When Fortress was released in 1992, there were a few unique things going on at the time. Home video was in its early stages, and Christopher Lambert was considered a talented and popular actor. I bring up the home video explosion because this is one of the main films that is responsible for the "Direct To Video" market being born. Don't misunderstand, this WAS theatrically released, albeit for a very short period of time. A B-movie through and through, Fortress takes place in a dark future where it is an imprisonable offense to have a second child. A couple is found guilty, and the majority of the story takes place in the titular prison and revolves around the plan to escape.

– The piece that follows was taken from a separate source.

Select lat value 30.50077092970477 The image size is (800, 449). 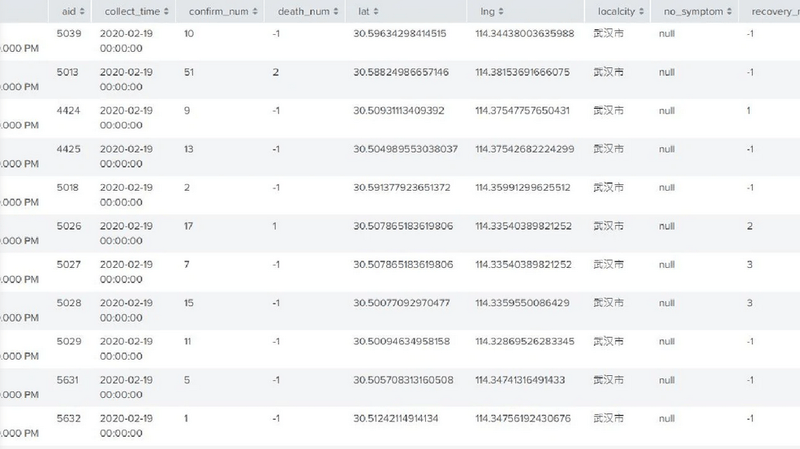click(401, 303)
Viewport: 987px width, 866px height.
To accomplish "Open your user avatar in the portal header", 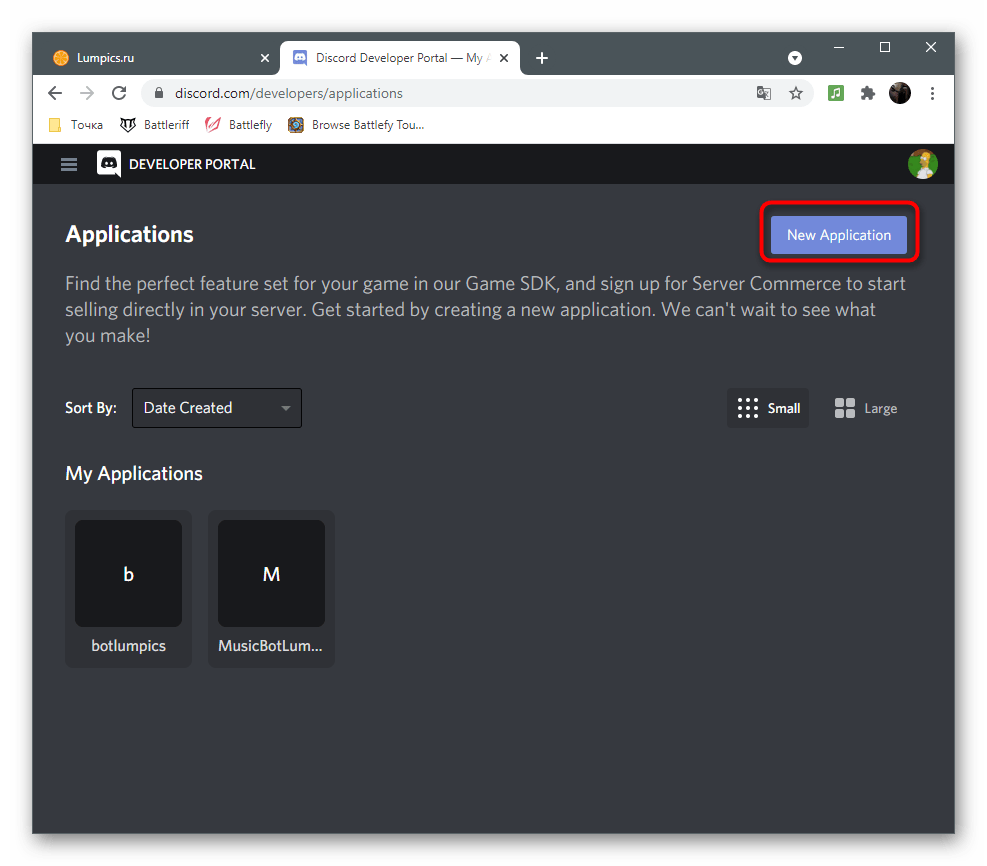I will click(922, 163).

Hokey and low-budget in the extreme, this movie would have been right at home in the 50's sci-fi craze. This is a bad science fiction movie throughout, with little accuracy for anything scientific, and the fiction is pretty lax as well; crazy computers, intestinal behavioral modifications, laser grid bars on the cells...it's all there. As bad as all that is though, I had fun. What can I say, I have a weakness for corny. It reminded me, heavily, of my all time favorite direct to video movies, Robot Jox, in terms of the future in which it is set. This is one of those movies that's going to be a guilty pleasure.
Starring, as I said, Christopher Lambert, he continued his downward spiral of bad movies. Funnily enough, that spiral began at the second film he made. The acting equivalent of a one-hit-wonder, his heyday came and went with Highlander. The original. And that's it. Really. Kurtwood Smith tries to be as evil as he was in Robocop, but in more control. Sorry, Red Foreman, not happening. Jeffrey Combs, ironically, a direct-to-video staple, is wonderfully hammy. Ever since I saw him in Re-animator, I thought he was a blast to watch.
So, to sum up, a terrible movie that is a lot of fun in spite of itself, Fortress now has a spot in my heart. The side that has no taste and doesn't care that it has no taste. I mean come on, a flamethrower is gonna take out a big rig? HAHAHAHA!!!! . If you're in the mood for grade-A Wisconsin cheddar, give this one a shot. If you have no sense of humor about your movie choices, avoid it, but you won't respect yourself in the morning. 6.5/10
See you tomorrow, and GO WATCH A MOVIE!!
I want that hour & 30+ of my life back!!! I've considered calling the police and reporting domestic violence for the cruel & unusual punishment of having to watch this crap.....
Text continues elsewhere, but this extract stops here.